El territorio gallego está formado fundamentalmente por superficie de carácter forestal. El Monte, entendido en sentido amplio, ha sido desde antaño la base del sistema agrario tradicional gallego. En este espacio se producía pasto para el ganado, se cultivaba alimento para la población rural y se conseguía leña con la que poder calentar los hogares, además de ser un elemento de especial importancia para el mantenimiento del sistema de fertilización mediante la utilización del complejo monte/cultivo/prado.
La instauración del régimen franquista supuso la usurpación de los Montes Vecinales y su empleo masivo como lugar donde realizar plantaciones intensivas de especies de crecimiento rápido. Esta circunstancia motivó el abandono de muchos aprovechamientos y prácticas comunitarias y fue reduciendo paulatinamente la vinculación de la población rural gallega con respecto al Monte.
Con la muerte del dictador, los Montes Vecinales son recuperados por sus legítimos dueños, los vecinos y las vecinas, pero con un contexto socio económico totalmente diferente al que existía antes de los 40 años de dictadura. En la mayor parte del territorio gallego se había perdido la conexión ancestral entre la población rural y el Monte.
En la actualidad, aunque existe un importante desconocimiento por parte de la población urbana sobre esta cuestión, una gran parte del territorio gallego cuenta con un régimen de propiedad vecinal. Según los datos de la Xunta de Galicia en torno a la cuarta parte de la superficie gallega ostenta grandes extensiones de Comunidades de Montes Vecinales en Mano Común (C.M.V.M.C.). Las más de 2.800 representan la relevante cifra de 700.000 hectáreas. Esta singular forma de propiedad cuenta con una gran importancia en el mundo rural gallego, siendo la provincia de Ourense la que cuenta con mayor cantidad de Monte Vecinal aunque en Lugo y Pontevedra también se encuentran grandes extensiones de esta clase de propiedad, estando menos representada en la provincia de A Coruña.
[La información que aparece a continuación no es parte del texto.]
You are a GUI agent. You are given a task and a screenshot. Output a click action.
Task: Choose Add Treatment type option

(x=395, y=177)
La participación en las C.M.V.M.C. está ligada directamente a la residencia en el lugar o parroquia propietaria del monte. Cada individuo que se traslada a vivir a un lugar o parroquia que cuente con Monte Vecinal puede formar parte de la Comunidad participando en la toma de decisiones y en los aprovechamientos del Monte. Las C.M.V.M.C. se organizan en asamblea, contando con una Junta Rectora como órgano de gestión de la Comunidad para el trabajo diario en el Monte Vecinal. Esta figura está regulada por la Ley 13/89 de Montes Veciñais en Man Común de Galicia y su reglamento; normas estas que definen a los montes vecinales como propiedades de carácter germánico que cuentan con las siguientes características principales:
  • Inalienabilidad: los montes vecinales no se pueden comprar ni vender.
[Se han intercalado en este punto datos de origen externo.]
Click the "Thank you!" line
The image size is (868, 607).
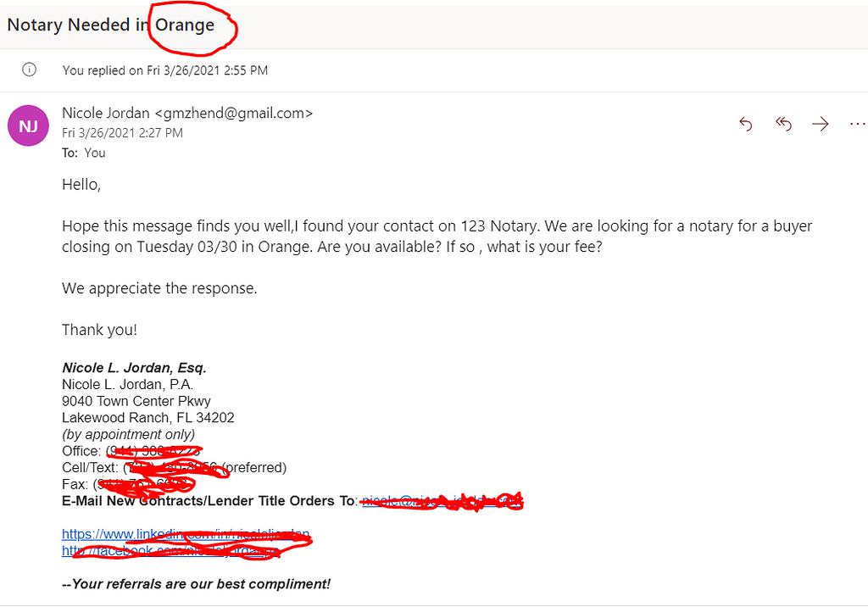99,330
  • Indivisibilidad: las propiedades vecinales no se pueden repartir entre los vecinos
  • Inembargabilidad: No resulta posible embargar a los Montes Vecinales en Mano Común.
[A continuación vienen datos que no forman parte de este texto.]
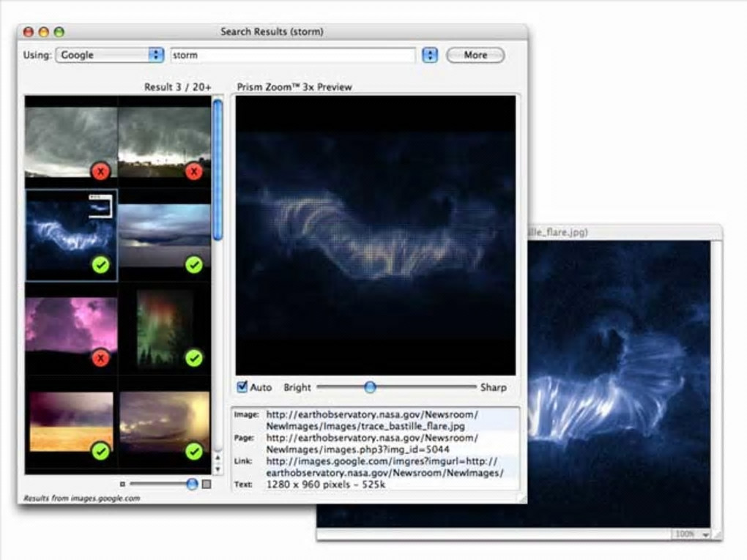Click red X badge on second storm thumbnail
Screen dimensions: 747x560
click(x=193, y=171)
  • Imprescriptibilidad: Esta clase de propiedades no pierden sus características a lo largo del tiempo.

Durante la década de los 70 los vecinos de las diferentes parroquias del término municipal, como propietarios que habitualmente venían aprovechando los montes, y según el articulo 1º de la Ley de Montes Vecinales en mano Común de 27 de julio de 1968 y el articulo 2º del Reglamento para su aplicación de 26 de febrero de 1970, solicitaron la iniciación de los correspondientes expedientes de clasificación de los Montes Vecinales en Mano Común, propiedad de la parroquia a la que pertenecían o cuya propiedad estuvo relacionada con el grupo de vecinos de cada parroquia.